▶ _Selected text_

:::::

Book Review: The End of Gender by Debra Soh

Yes, this book is very controversial. But of course, I love to read that kind of book.

No comments

“There are only two genders. There. I said it.

Not three, not seventy one, and certainly not an infinite number. Gender is not a spectrum, a continuum, a kaleidoscope, a prism, or any other majestic-sounding metaphor trans activism has dreamed up.”

Yes, this book is very controversial. But of course, I love to read that kind of book.

About the Book

Title: The End of Gender: Debunking the Myths About Sex and Identity in our Society

Author: Dr. Debra Soh

Published: 2020

Series: (standalone)

Genre: psychology, politics, sociology, gender

My Rating: 4/5 stars

The Premise

Synopsis (from Goodreads) (truncated):

“Is our gender something we’re born with, or are we conditioned by society? In The End of Gender, neuroscientist and sexologist Dr. Debra Soh uses a research-based approach to address this hot-button topic, unmasking popular misconceptions about the nature vs. nurture debate and exploring what it means to be a woman or a man in today’s society.”

:::::

▶ _Listing_
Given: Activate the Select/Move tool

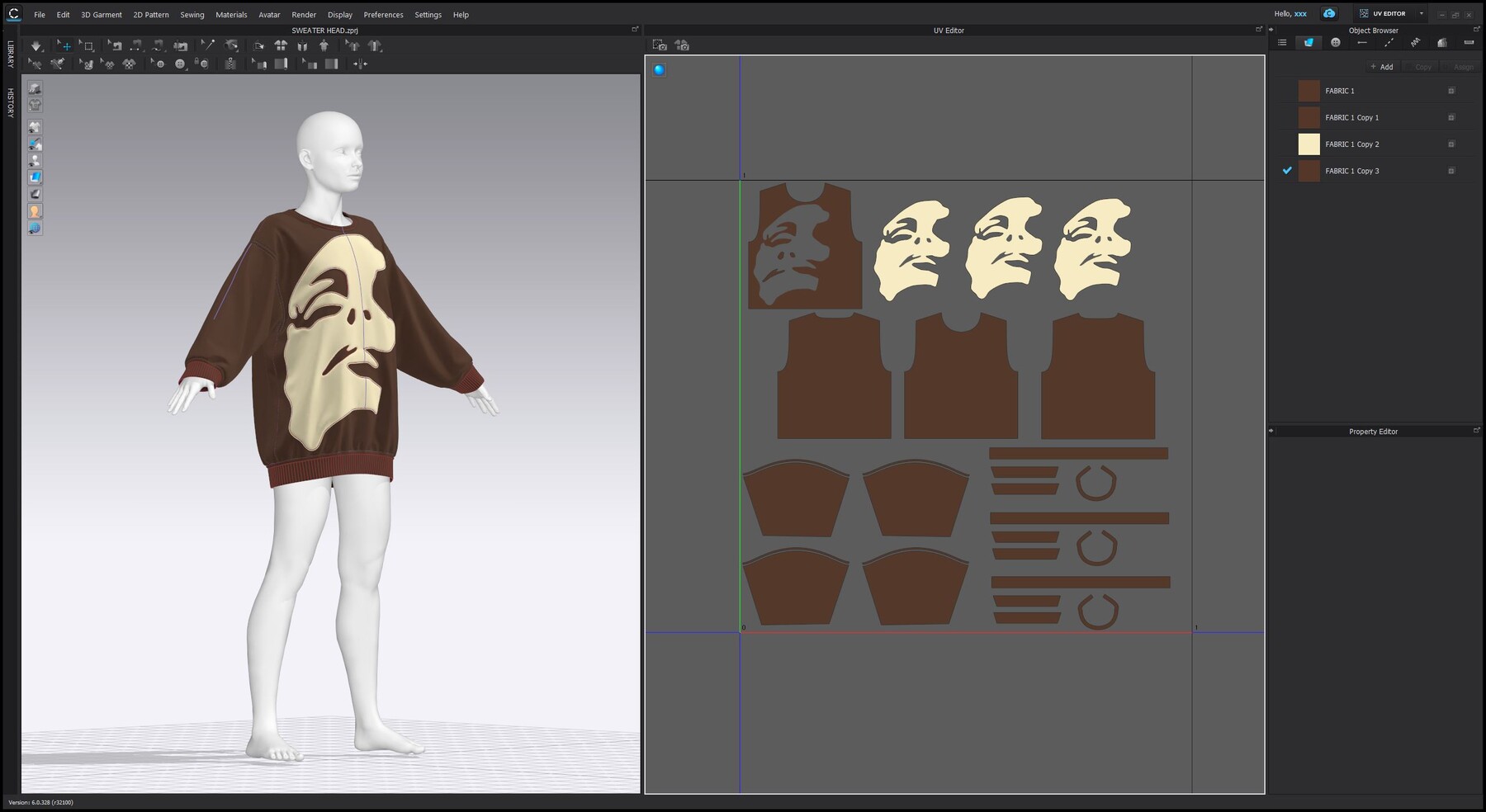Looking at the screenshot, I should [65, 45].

:::::

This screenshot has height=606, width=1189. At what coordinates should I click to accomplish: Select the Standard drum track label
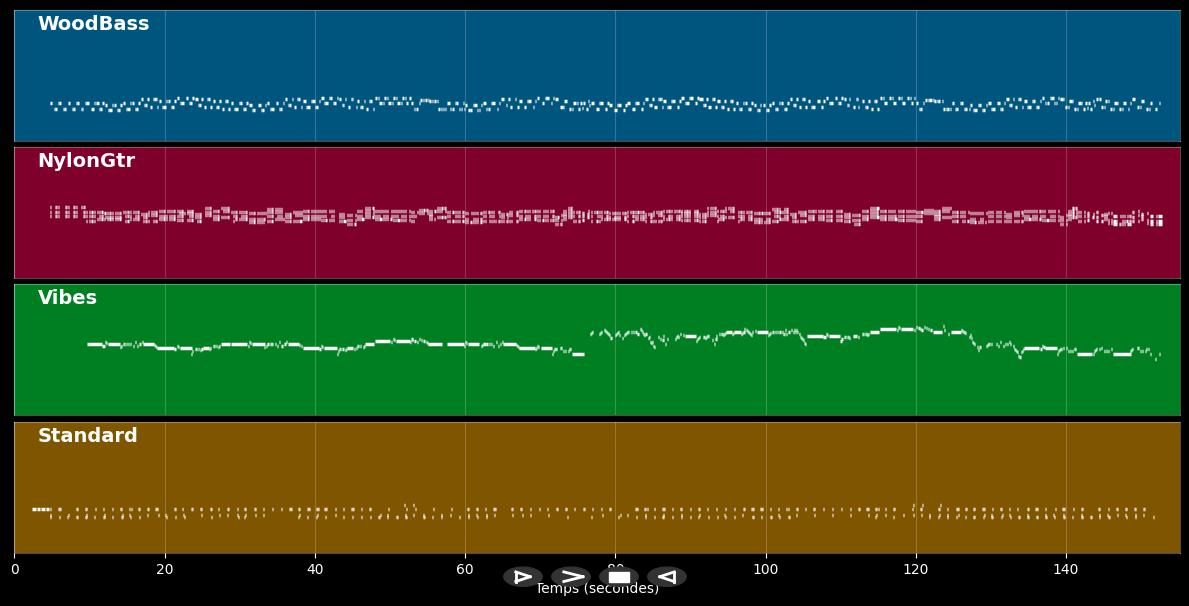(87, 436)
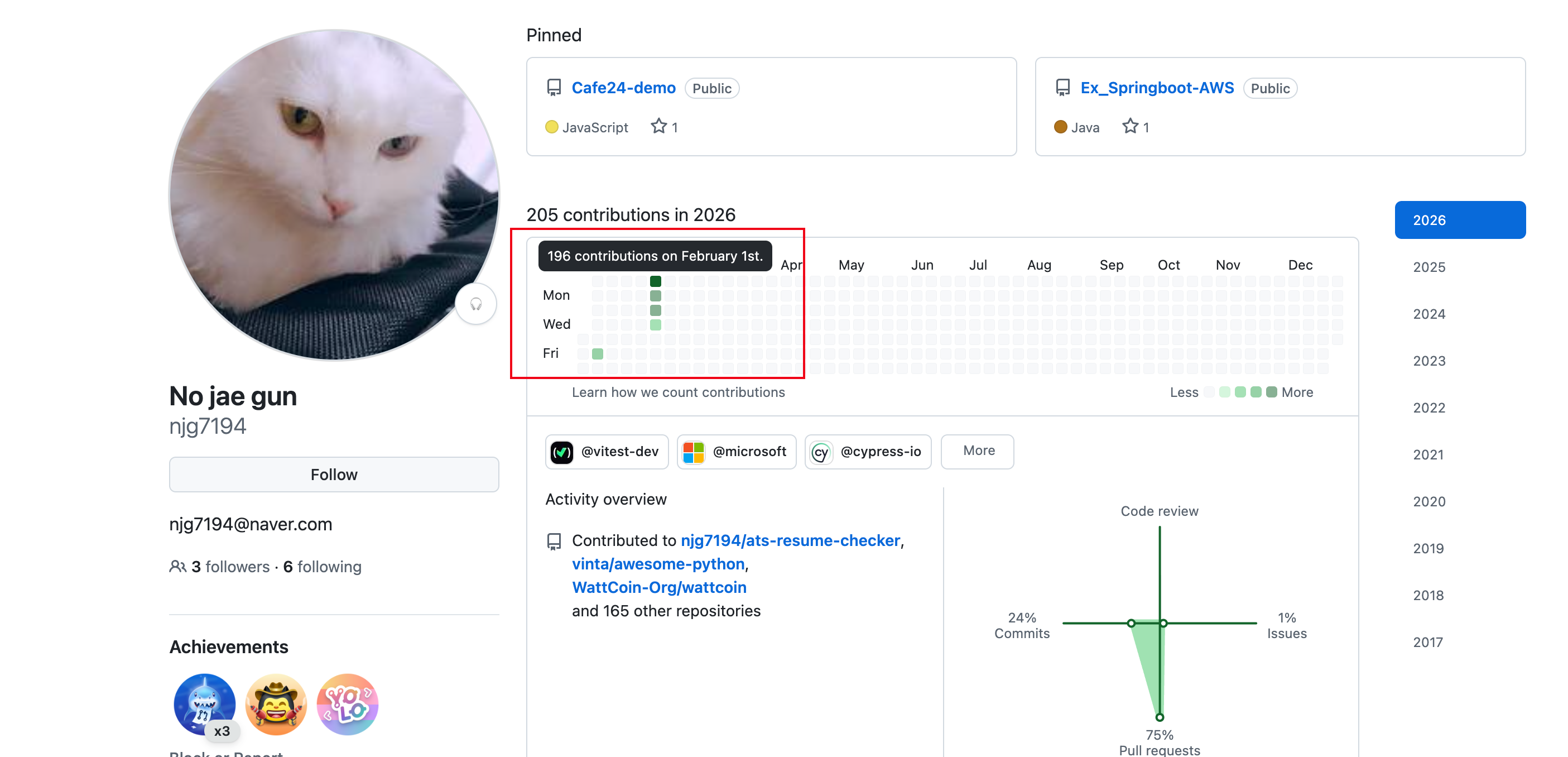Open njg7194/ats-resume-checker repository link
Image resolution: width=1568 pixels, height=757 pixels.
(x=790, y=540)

:::::

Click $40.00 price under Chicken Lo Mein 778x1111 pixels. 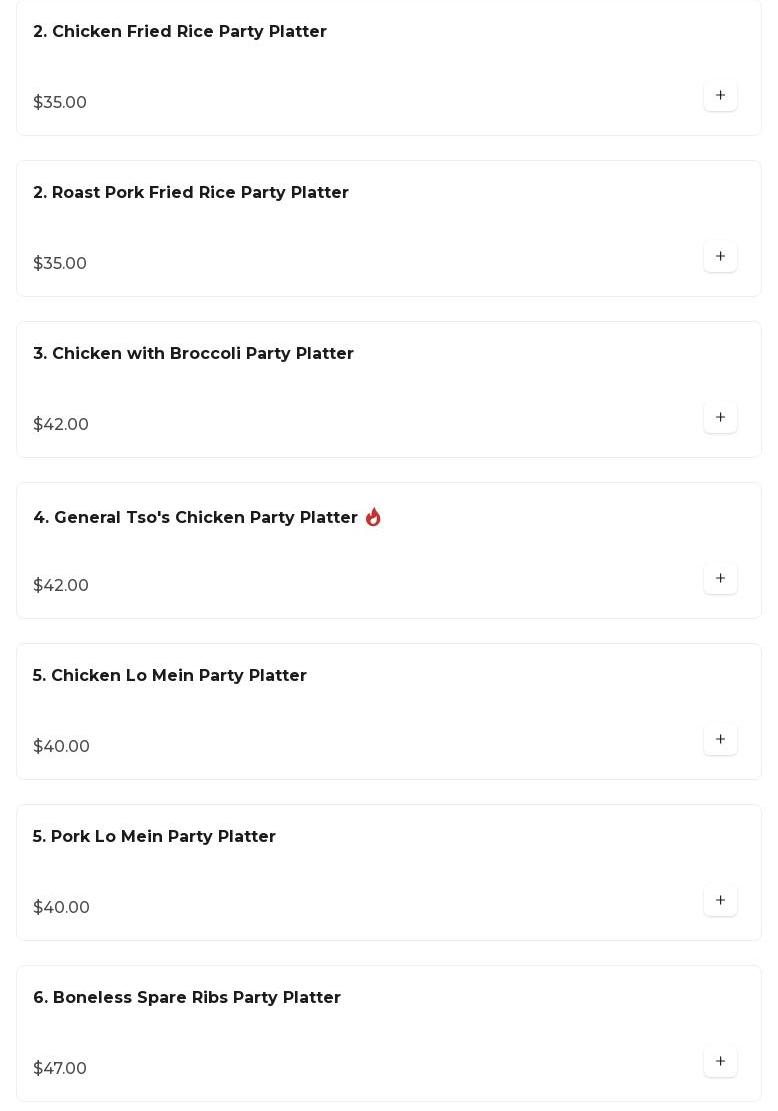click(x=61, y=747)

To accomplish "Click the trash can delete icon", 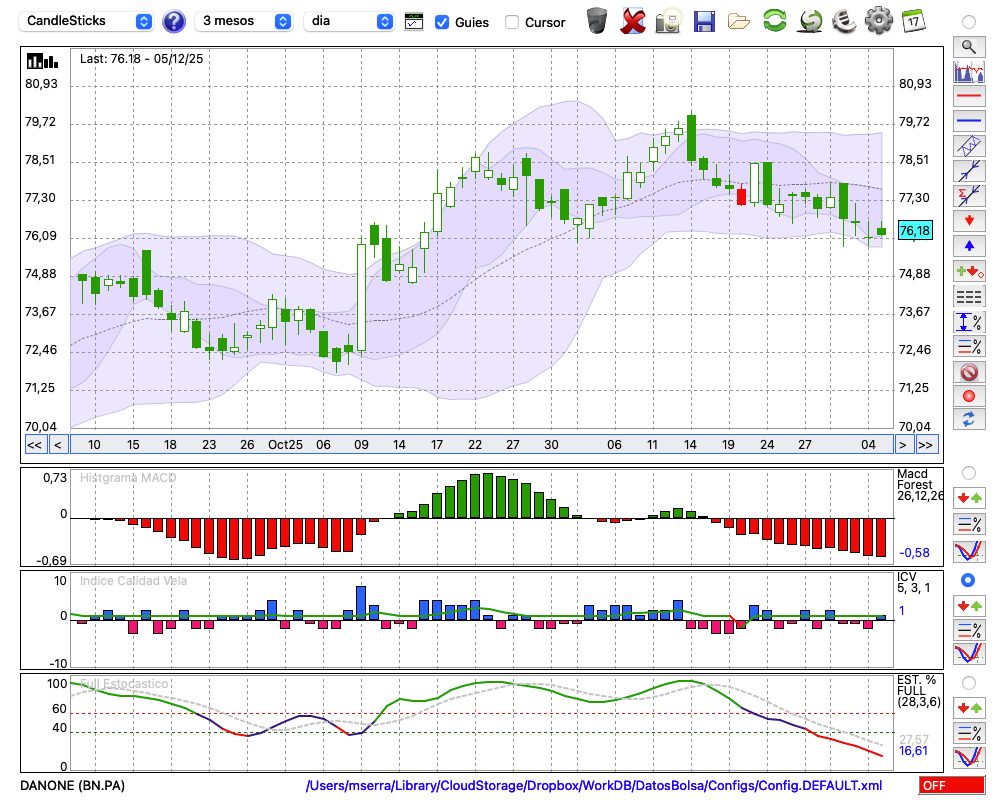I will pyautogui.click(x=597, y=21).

:::::

▶ _Your tasks_
A. Answer these questions using the book review, one answer per line, marked the same way:
(i) In what year was the book published?
(ii) What rating does the reviewer give it?
(iii) Which two professions does the synopsis give for Dr. Debra Soh?
B. List every genre the book review assigns to the book.
C. Write the next part of the book review, starting after the synopsis quotation.

▶ _Final answers_
A.
(i) 2020
(ii) 4/5 stars
(iii) Neuroscientist and sexologist

B. Psychology, politics, sociology, gender

C.
My Thoughts

The End of Gender intends to debunk what Dr. Debra Soh believes are myths regarding sex and gender in society. This is probably the most contentious debate of our current cultural zeitgeist, it’s a very sensitive topic, and discussion about it can definitely be taboo. But that doesn’t mean we should avoid it.

Soh is a sexologist with a PhD in neuroscience, and now she’s a journalist focusing on debates around sex, gender, politics, and academic freedom. Her ideas regarding these topics stray from some of the accepted progressive theories about the gender spectrum and some other issues, so she’s been subject to plenty of backlash, and her book was even surreptitiously removed from Target for a short amount of time in 2020.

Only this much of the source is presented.